Nice   very nice indeed

The tubes indicate you are moving to a larger format, which should better show off the fabric.


----------



## jkirkb94 (May 29, 2016)

Can hardly wait to see what they will look like finished!


----------



## Charlie_W (May 29, 2016)

Wow! Those look great!....keep them coming!


----------



## Lucky2 (May 29, 2016)

Very interesting, I look forward to seeing the finished product.
Len


----------



## Bob in SF (May 30, 2016)

Thanks Ken, Kirk, Charlie, and Len!

Ken - Yes - showing more fabric with these batik-clad tubes - plenty of room for experimentation within the process.

My dear commissioner is jazzed about the tubes, and is also eager to see how shibori techniques will "read" on a pen (and so am I) - picturing mini-shibori - fun ahead - stay tuned. 

Gratefully, Bob


----------



## KenV (May 30, 2016)

Bob

I live with a weaver who is interested in where your journeys take you.  Fun to watch!!!


----------



## Bob in SF (May 30, 2016)

Nice, Ken - you keep fine company.

I'm exploring and streamlining methods of batik creation today - more tubes ahead before casting:





- Bob


----------



## thewishman (May 31, 2016)

Hey Bob, I have been working on casting silk for *several* months and keep running into problems.

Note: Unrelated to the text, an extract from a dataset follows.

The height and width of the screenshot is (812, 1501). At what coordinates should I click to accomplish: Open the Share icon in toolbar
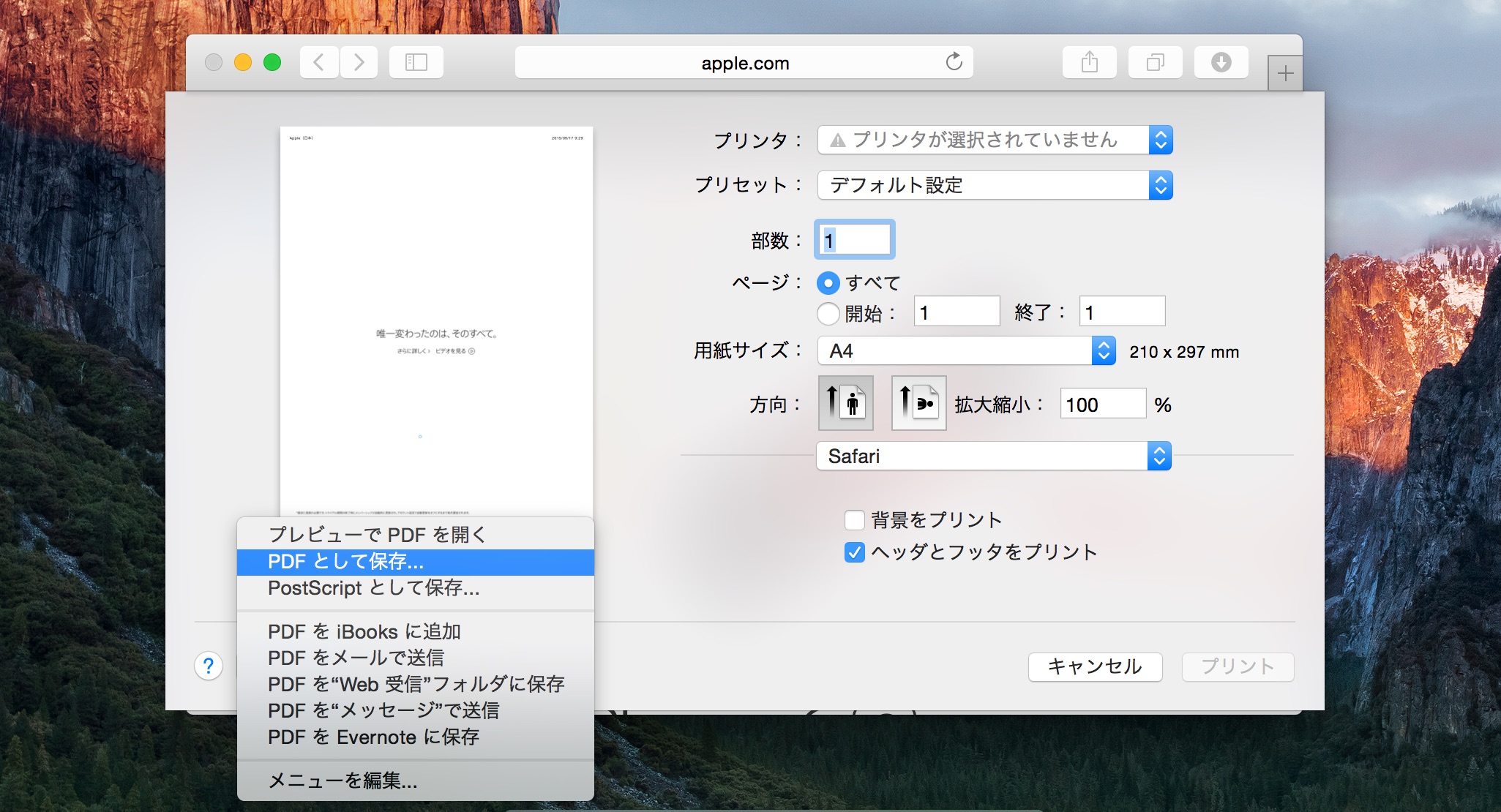(1089, 62)
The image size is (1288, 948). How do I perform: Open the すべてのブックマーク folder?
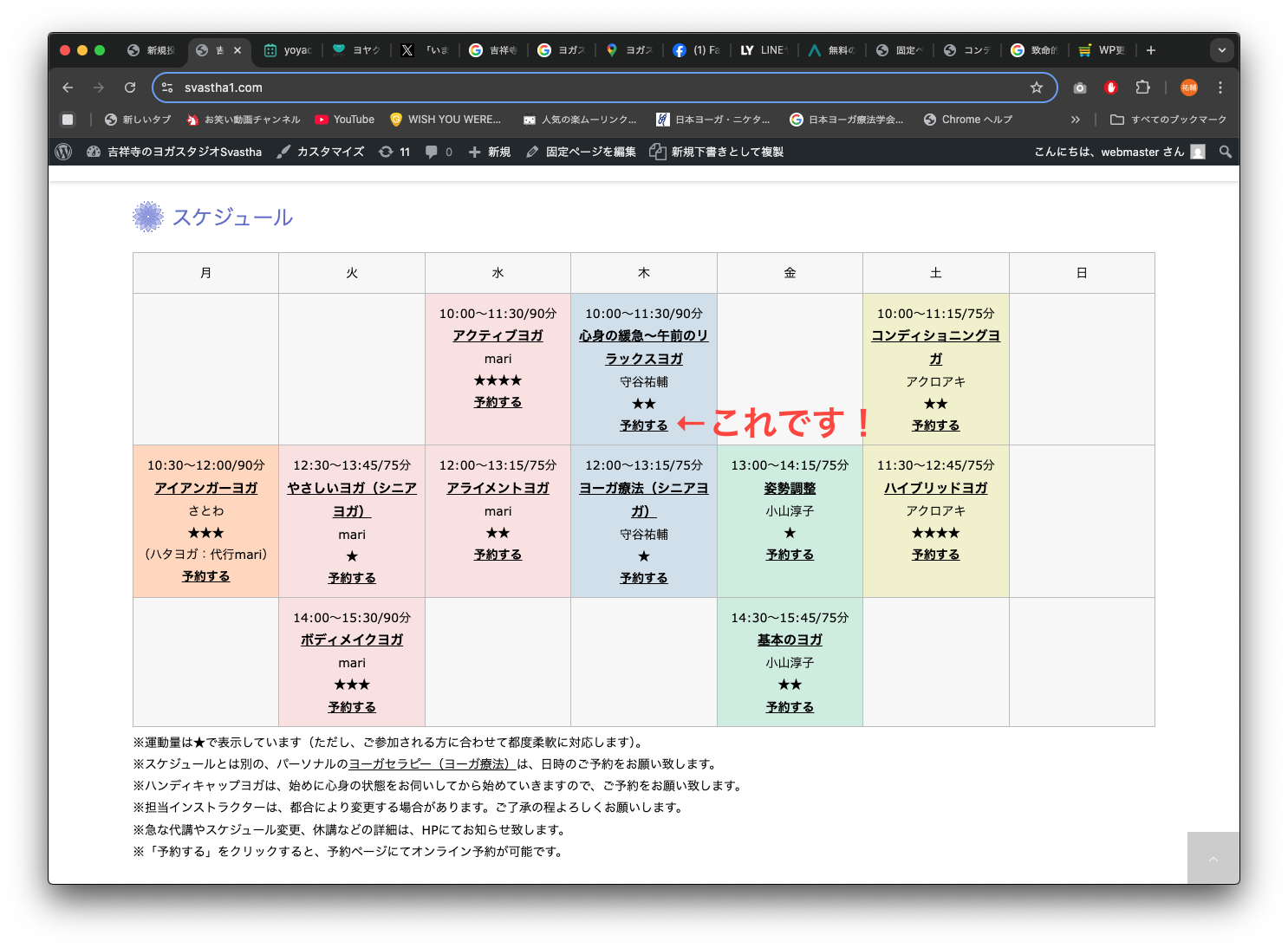1168,120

My success rate is only 1 in 15. Thanks for sharing the process steps you use, I'm going to try your method and hopefully improve my results.

I read every one of your posts and marvel at the new things you try out. From the ceramophones to the tiny cubes, you really open up my imagination.


----------



## Bob in SF (May 31, 2016)

Heartfelt thanks, Chris.

- Bob


----------



## Bob in SF (Jun 1, 2016)

Batik Bunnies have multiplied at an alarming rate - time to go on to Phase 2 
- tube-in casting.


----------